I would consider all non-vital (eg. sound, mouse, possibly keyboard, consoles (higher level support), network, and other services that would not be very important to the running of the system) to be userland. The idea of the automatic updates is one that I REALLY like. The problem comes in when you want to patch the kernel, or something along the lines. For instance, a new NTFS driver (:D) has just been released. Many non-geekazoid users want to utalize this, but don't know how to edit the {insert kernelmode module configuration filename} file, so can't install it. How do you go about allowing these people do this without having a hemorage? To me, a simple approach is to lock out all system files (no editing allowed except for by the "uber user") that would be prone to attack. Next, supply a kernelmode driver which takes requests to install a module. It may check a "safe-sheet" (on the internet at a secure location, or even locally), a header (the header may contain information about the driver's type, secutity level, etc.), and then query the user if they are sure. If a module is an upgrade, and the user (par-say) checks a box saying "allow automatic upgrade", then they won't be bothered again. If a checksum fails (could prove vital to have checksums ), the user will be alerted, and the module immeatitly locked out until further notice.

A similar idea should be applied to userland. If userland drivers/services can access hardware, they should be limited to the hardware of their design. This means NO "generalized service packages" (look into Window$ XP, and check out some of it's services; most notibly "svchost.exe").

For both cases, a list of "safe" drivers should be maintained by the developers of the operating system, and driver developers should be required to put forth a unified header with ALL driver information (including error handling procedures!). Generalization should not be over-used, and security of the running system (in my mind) should rate VERY HIGH in the requirements of the kernel.

Le'mme see.... Crashes of kernelmode drivers/services should be tollerably depending on the severity. As for HDD crashes, I'm designing my Bootloader to be able to literally "reload" crashed software. What I mean is, a copy of all modules/services and the kernel core are kept in-memory with the bootloader.
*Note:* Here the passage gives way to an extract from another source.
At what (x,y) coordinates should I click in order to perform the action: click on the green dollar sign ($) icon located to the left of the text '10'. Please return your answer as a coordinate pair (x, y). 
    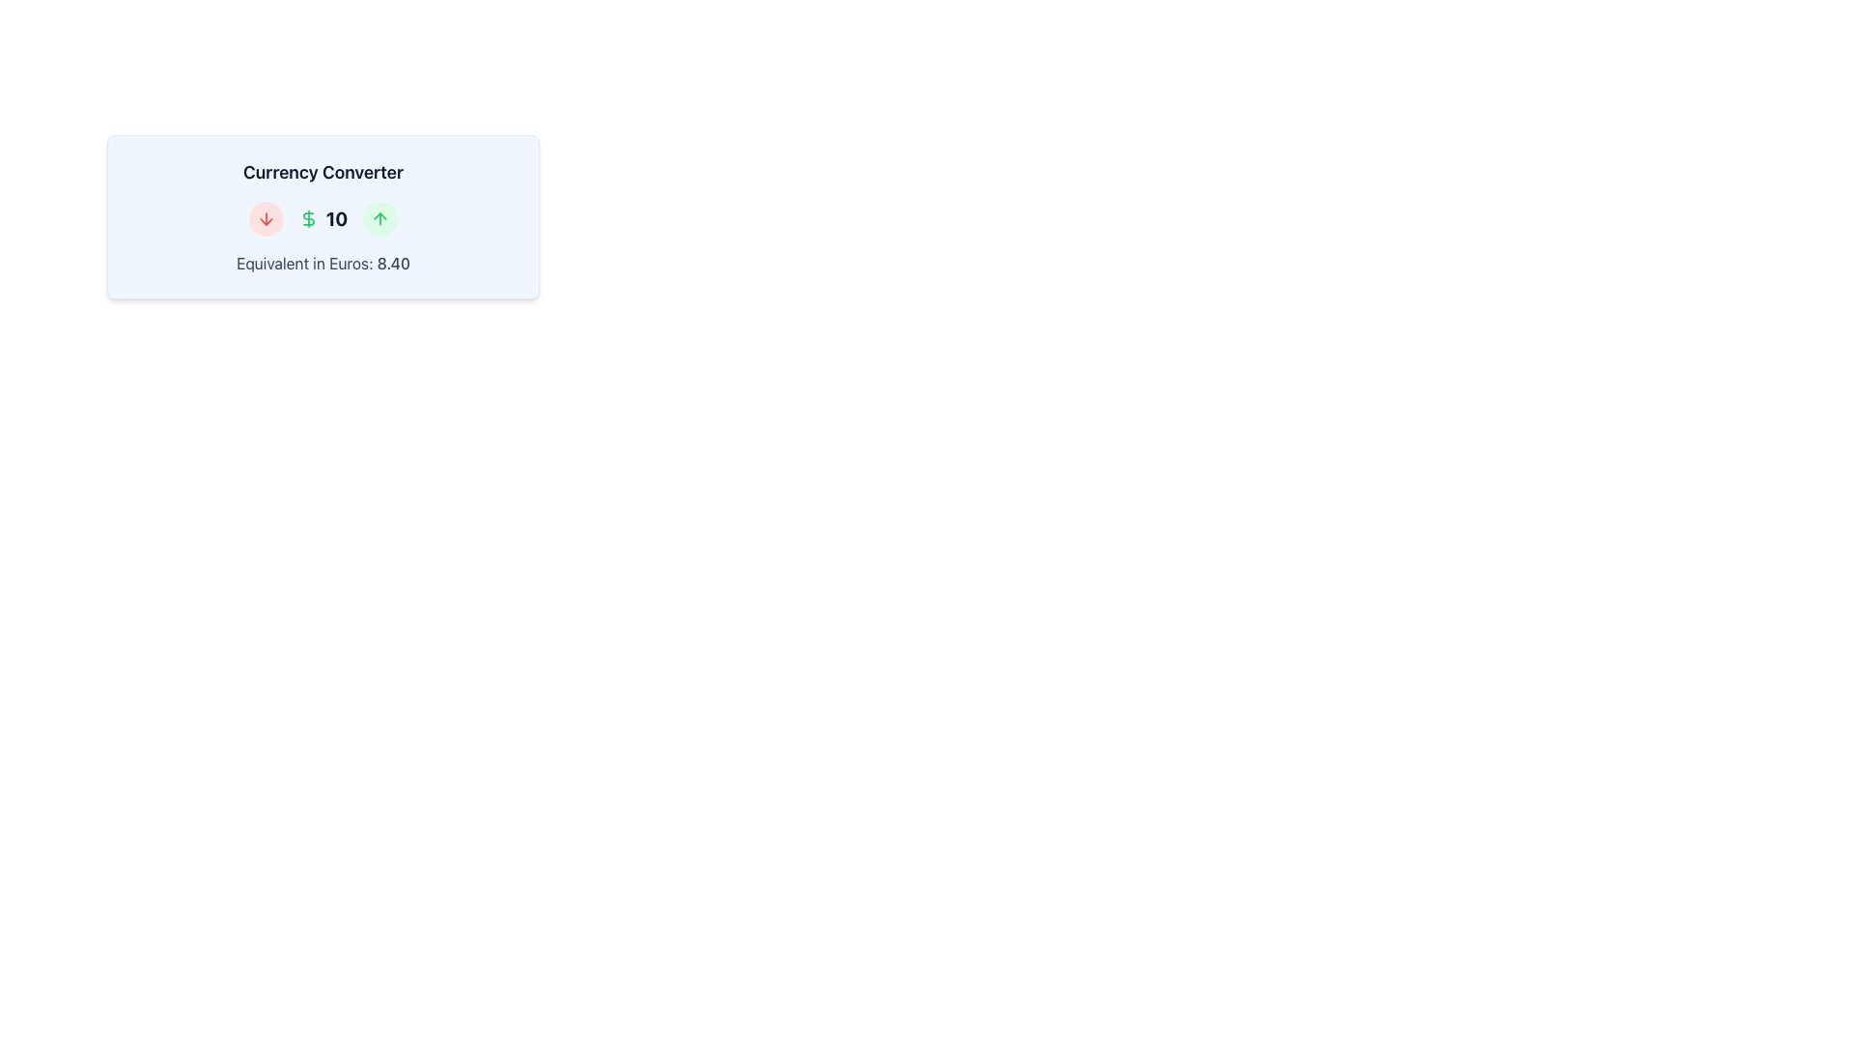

If a crash occures, all userland memory is locked, the bootloader reloaded (after making necessary preperations), and the system reboots back into a viable enviornment, with (hopefully) all user software still working enough to recover lost work . It's all just an idea right now, but it is a feature I REALLY WANT to include for obvious reasons (please don't steal it ). This may be all easily said, but there probably would be a considerable load on memory for this to all work .

Cheers, DH.

PS. The bootloader is an _IDEA_ so... it may not materalize as stated

All this sounds good, but it's too good to be true.

And if your network driver fails you won't be able to use automatic update

And you cannot relay on user's opinion about security.
After all you know how it says:

Programming today is a race between software engineers striving to build bigger and better idiot-proof programs, and the Universe trying to produce bigger and better idiots. So far, the Universe is winning.

;D

;DThat is EXTREMELY true . "Software is as good as the user" and "The user can't be expected to understand what they are using" kind of comes to mind. I would assume there would be a tag line in the box with information from a trusted source, with a starting line of Recommended or else wise.

I don't think the bootloader idea is unfeesable, just difficult. As for the network driver note: the system _should_ automatically restart all failed services based on "advanced" settings (eg. try 3 times, then log a failure, dump some memory, notify user, reboot).

Another consideration after reviewing my own comment; there should be a basic, fast checksum on all loaded modules to allow the bootloader to know if the software is damaged.